Among the records below, find the line that has "Open Add Bags chevron arrow"; from there, give the lines again exactly, and stop after the line that has "Given: Open the Funkce menu".

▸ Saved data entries

★ ★ ★

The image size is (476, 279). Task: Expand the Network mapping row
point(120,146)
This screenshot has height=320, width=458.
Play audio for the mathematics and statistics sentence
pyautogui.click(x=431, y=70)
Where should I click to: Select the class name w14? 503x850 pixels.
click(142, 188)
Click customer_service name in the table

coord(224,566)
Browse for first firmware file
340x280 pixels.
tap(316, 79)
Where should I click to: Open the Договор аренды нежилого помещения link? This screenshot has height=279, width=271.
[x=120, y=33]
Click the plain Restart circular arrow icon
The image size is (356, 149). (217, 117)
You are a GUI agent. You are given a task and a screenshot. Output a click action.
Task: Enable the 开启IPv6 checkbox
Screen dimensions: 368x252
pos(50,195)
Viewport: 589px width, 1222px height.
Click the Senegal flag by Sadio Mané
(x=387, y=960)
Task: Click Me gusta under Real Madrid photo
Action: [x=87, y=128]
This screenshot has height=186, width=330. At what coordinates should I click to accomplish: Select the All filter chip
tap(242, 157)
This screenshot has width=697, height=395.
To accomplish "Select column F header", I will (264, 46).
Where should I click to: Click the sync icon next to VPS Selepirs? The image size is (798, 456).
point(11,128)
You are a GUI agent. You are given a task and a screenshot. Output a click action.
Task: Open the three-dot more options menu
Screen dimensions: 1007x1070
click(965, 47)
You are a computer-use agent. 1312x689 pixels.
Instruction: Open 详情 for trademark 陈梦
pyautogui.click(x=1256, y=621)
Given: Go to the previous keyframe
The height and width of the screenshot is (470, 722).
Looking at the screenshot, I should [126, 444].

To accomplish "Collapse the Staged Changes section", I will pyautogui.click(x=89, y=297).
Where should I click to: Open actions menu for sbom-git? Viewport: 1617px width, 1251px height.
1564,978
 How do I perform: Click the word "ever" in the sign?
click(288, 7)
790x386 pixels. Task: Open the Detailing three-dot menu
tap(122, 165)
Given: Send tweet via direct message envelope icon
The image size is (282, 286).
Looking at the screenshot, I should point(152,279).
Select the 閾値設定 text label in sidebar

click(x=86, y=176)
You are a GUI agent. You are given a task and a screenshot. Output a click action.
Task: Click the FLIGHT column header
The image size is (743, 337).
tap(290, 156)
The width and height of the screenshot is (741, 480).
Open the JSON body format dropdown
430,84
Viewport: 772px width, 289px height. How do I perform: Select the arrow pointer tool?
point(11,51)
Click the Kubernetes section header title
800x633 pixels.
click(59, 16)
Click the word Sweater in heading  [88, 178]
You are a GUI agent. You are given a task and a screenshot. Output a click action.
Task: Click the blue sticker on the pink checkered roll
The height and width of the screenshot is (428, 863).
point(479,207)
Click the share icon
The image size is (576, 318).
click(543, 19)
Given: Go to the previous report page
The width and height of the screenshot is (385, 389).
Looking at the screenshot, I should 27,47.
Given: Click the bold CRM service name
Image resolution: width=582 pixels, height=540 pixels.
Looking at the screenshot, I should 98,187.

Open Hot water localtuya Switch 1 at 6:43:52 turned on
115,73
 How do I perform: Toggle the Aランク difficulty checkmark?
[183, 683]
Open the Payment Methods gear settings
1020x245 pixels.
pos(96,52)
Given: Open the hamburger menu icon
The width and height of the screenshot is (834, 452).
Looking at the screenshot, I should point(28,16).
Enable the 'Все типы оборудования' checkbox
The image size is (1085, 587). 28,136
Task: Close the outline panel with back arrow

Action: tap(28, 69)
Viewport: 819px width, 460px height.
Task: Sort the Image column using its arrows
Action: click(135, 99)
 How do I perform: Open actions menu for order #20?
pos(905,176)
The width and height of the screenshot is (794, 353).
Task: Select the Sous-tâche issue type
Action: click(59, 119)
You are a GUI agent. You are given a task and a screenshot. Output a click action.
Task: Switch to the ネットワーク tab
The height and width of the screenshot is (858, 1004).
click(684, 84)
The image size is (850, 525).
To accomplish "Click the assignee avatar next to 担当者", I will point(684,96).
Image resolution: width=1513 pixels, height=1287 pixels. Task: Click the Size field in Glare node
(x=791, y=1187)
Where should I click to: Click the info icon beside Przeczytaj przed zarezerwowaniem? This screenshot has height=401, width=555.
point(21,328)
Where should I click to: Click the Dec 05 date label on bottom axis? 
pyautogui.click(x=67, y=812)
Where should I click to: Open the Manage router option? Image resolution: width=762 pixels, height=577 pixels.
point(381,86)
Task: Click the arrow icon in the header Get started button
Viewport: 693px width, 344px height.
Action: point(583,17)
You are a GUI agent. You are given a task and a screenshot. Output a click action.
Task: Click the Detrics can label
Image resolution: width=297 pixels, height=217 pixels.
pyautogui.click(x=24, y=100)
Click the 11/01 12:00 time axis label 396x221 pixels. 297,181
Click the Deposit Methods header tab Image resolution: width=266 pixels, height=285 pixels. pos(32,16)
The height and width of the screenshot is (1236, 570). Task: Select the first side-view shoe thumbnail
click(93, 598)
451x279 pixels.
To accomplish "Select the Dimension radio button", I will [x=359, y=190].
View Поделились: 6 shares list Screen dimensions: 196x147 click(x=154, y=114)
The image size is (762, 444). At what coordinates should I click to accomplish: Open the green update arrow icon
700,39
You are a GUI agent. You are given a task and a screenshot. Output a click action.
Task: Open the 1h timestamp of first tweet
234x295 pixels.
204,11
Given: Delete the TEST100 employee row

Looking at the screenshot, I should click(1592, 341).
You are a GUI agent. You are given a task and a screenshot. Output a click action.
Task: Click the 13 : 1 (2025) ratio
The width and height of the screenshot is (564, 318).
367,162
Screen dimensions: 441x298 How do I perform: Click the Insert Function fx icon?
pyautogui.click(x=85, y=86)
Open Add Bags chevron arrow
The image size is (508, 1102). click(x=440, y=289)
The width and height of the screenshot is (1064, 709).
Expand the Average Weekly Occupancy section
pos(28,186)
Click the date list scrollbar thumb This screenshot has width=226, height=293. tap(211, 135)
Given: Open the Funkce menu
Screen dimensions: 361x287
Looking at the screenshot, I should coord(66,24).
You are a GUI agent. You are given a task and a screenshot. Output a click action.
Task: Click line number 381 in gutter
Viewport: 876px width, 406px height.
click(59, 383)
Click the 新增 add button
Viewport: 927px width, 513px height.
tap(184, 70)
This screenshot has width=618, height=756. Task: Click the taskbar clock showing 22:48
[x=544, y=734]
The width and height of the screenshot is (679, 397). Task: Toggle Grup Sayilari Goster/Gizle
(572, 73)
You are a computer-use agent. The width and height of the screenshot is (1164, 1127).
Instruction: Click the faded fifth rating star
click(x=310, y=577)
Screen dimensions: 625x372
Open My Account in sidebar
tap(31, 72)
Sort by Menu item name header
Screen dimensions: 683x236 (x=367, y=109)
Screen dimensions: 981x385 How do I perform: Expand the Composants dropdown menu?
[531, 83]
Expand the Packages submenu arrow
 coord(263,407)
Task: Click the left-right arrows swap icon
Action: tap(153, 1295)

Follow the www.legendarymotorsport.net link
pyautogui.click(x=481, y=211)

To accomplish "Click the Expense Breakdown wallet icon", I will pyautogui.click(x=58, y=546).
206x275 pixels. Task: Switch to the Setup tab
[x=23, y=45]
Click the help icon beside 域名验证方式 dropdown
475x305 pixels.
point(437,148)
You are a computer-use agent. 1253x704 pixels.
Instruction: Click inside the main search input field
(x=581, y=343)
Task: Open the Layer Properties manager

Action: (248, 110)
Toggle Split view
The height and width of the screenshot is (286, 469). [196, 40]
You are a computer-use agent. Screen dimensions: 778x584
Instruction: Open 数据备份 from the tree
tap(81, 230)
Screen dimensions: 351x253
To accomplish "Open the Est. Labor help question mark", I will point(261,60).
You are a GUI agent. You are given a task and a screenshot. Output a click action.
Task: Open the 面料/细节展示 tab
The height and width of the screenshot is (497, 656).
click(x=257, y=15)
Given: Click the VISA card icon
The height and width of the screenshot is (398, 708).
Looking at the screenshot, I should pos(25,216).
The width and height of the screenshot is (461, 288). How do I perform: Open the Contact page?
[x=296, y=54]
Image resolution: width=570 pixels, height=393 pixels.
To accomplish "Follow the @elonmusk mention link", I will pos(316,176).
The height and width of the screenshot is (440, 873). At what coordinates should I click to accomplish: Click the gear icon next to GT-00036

★ ★ ★

▸ Problem solution
Open Add Bags chevron arrow
The image size is (508, 1102). click(x=440, y=289)
The width and height of the screenshot is (1064, 709).
Expand the Average Weekly Occupancy section
pos(28,186)
Click the date list scrollbar thumb This screenshot has width=226, height=293. tap(211, 135)
Given: Open the Funkce menu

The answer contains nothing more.